Alkyl moieties include straight chain and branched chain alkyl moieties which may be substituted or unsubstituted. In some embodiments, an alkyl moiety has from 1 to 30 carbon atoms, from 1 to 24 carbons, from 1 to 18 carbons, from 1 to 12 carbons, from 1 to 8 carbons or, in some embodiments, from 1 to 6, or 1, 2, 3, 4 or 5 carbon atoms. Examples of straight chain alkyl moieties include moieties such as methyl, ethyl, n-propyl, n-butyl, n-pentyl, n-hexyl, n-heptyl, and n-octyl moieties. Examples of branched alkyl moieties include, but are not limited to, isopropyl, iso-butyl, sec-butyl, tert-butyl, neopentyl, isopentyl, and 2,2-dimethylpropyl moieties.

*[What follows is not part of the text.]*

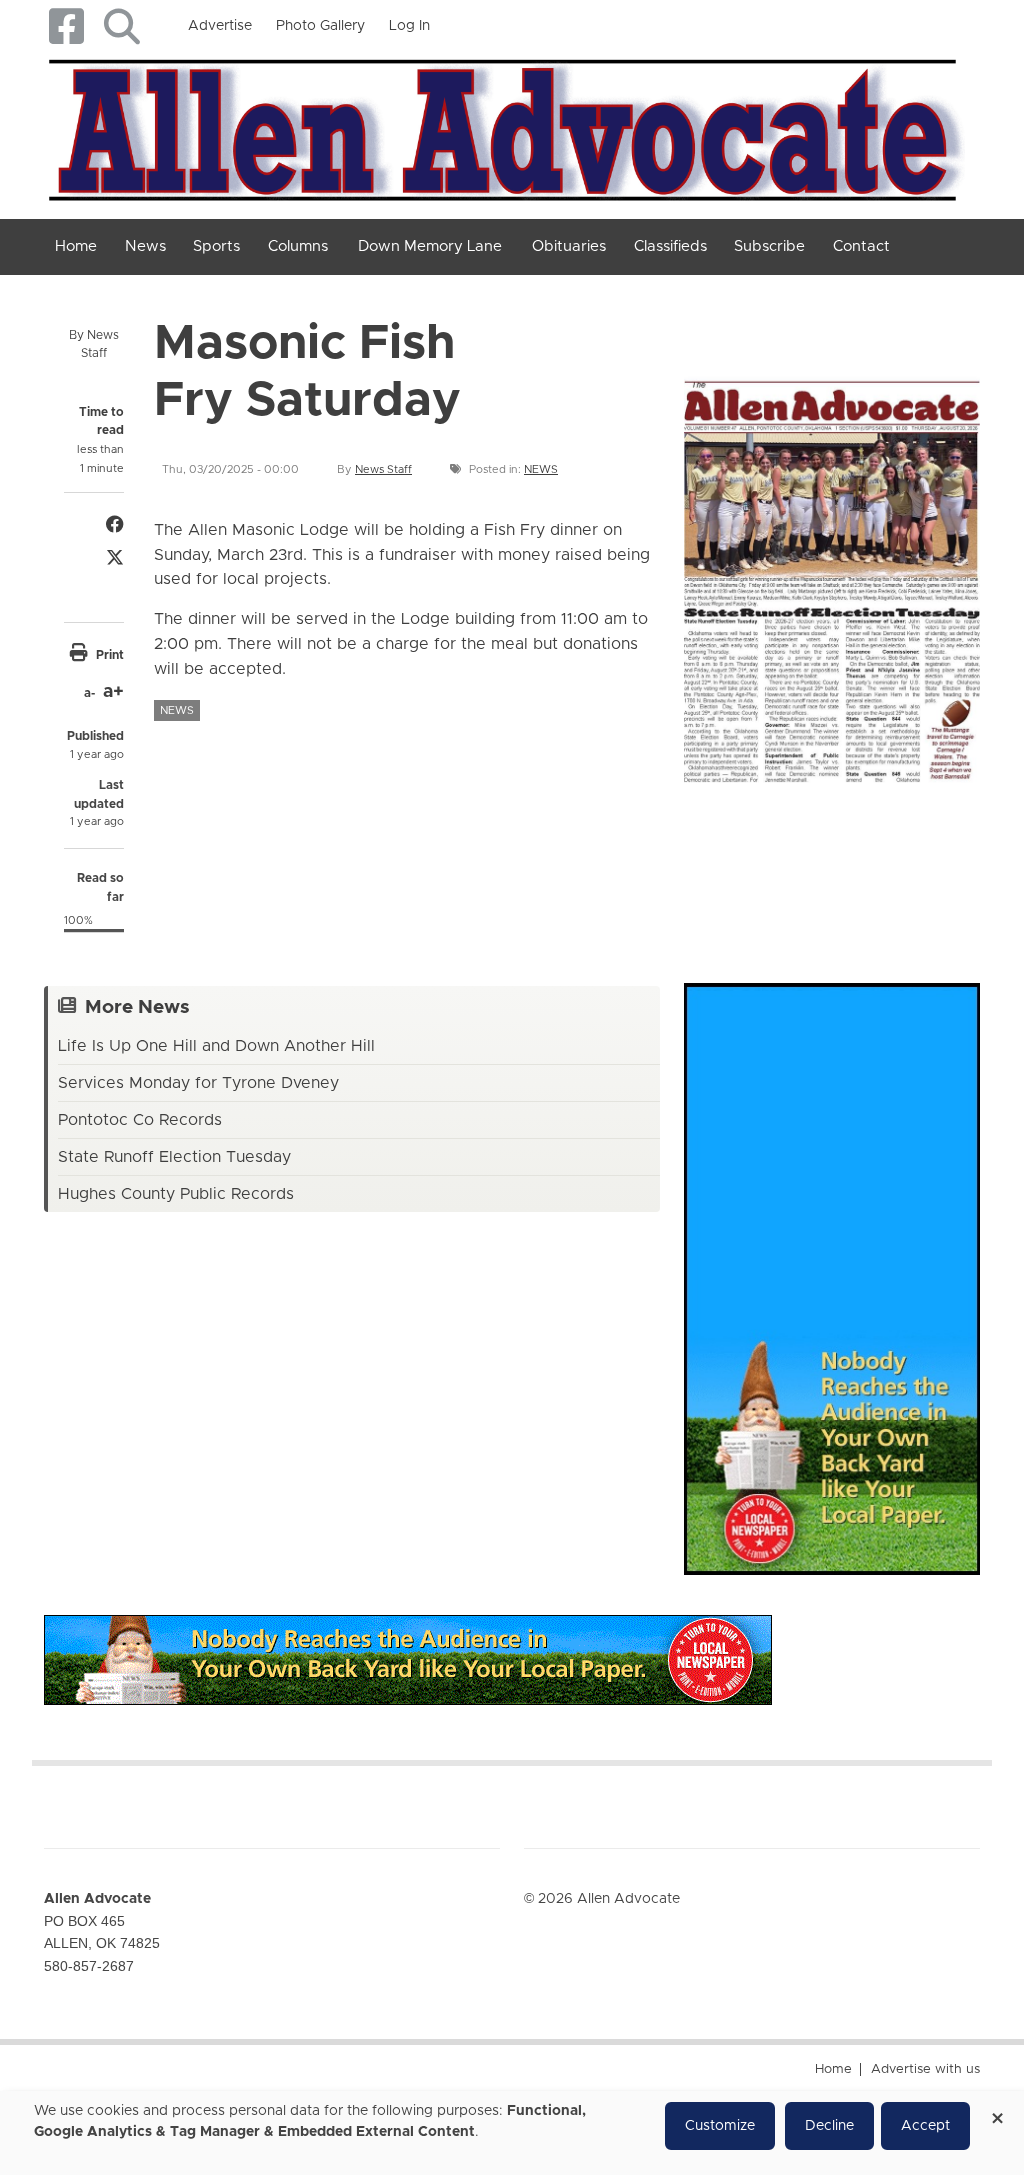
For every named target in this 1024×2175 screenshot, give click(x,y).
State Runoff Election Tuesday (174, 1157)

Cycloalkyl moieties are cyclic alkyl moieties. In some embodiments, cycloalkyl moieties have from 3 to 30 carbon atoms. In some embodiments, the cycloalkyl moiety has 3 to 10 or 3 to 7 ring members, whereas in other embodiments the number of ring carbon atoms range from 3 to 5, 3 to 6, or 5, 6 or 7. Cycloalkyl moieties further include monocyclic, bicyclic and polycyclic ring systems. Monocyclic moieties include, e.g., cyclopropyl, cyclobutyl, cyclopentyl, cyclohexyl, and cycloheptyl moieties. Bicyclic and polycyclic cycloalkyl moieties include bridged or fused rings, such as, but not limited to, bicyclo[3.2.1]octane, decalinyl, and the like. Cycloalkyl moieties include rings that are substituted with straight or branched chain alkyl moieties. In some embodiments, the cycloalkyl moieties are substituted cycloalkyl moieties. Representative substituted alkyl moieties may be mono-substituted or substituted more than once, such as, but not limited to, mono-, di- or tri-substituted with substituents such as those listed herein.

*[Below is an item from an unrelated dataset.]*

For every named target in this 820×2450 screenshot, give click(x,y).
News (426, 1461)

Heterocycloalkyl groups refer to a single aliphatic ring, usually with 3 to 7 ring atoms, containing at least 2 carbon atoms in addition to 1-3 heteroatoms independently selected from oxygen, sulfur, and nitrogen, as well as combinations comprising at least one of the foregoing heteroatoms. Heterocycloalkyl groups also refers to 5- and 6-membered carbocyclic aromatic rings fused to a 5- to 7-membered heterocycloalkyl ring containing 1 or more heteroatoms chosen from N, O, and S, provided that the point of attachment is at the heterocycloalkyl ring. Suitable heterocycloalkyl groups include, for example (as numbered from the linkage position assigned priority 1), 2-pyrrolinyl, 2,4-imidazolidinyl, 2,3-pyrazolidinyl, 2-piperidyl, 3-piperidyl, 4-piperidyl, and 2,5-piperzinyl. Morpholinyl groups are also contemplated, including 2-morpholinyl and 3-morpholinyl (numbered wherein the oxygen is assigned priority 1). Substituted heterocycloalkyl also includes ring systems substituted with one or more oxo moieties, such as piperidinyl N-oxide, morpholinyl-N-oxide, 1-oxo-1-thiomorpholinyl and 1,1-dioxo-1-thiomorpholinyl.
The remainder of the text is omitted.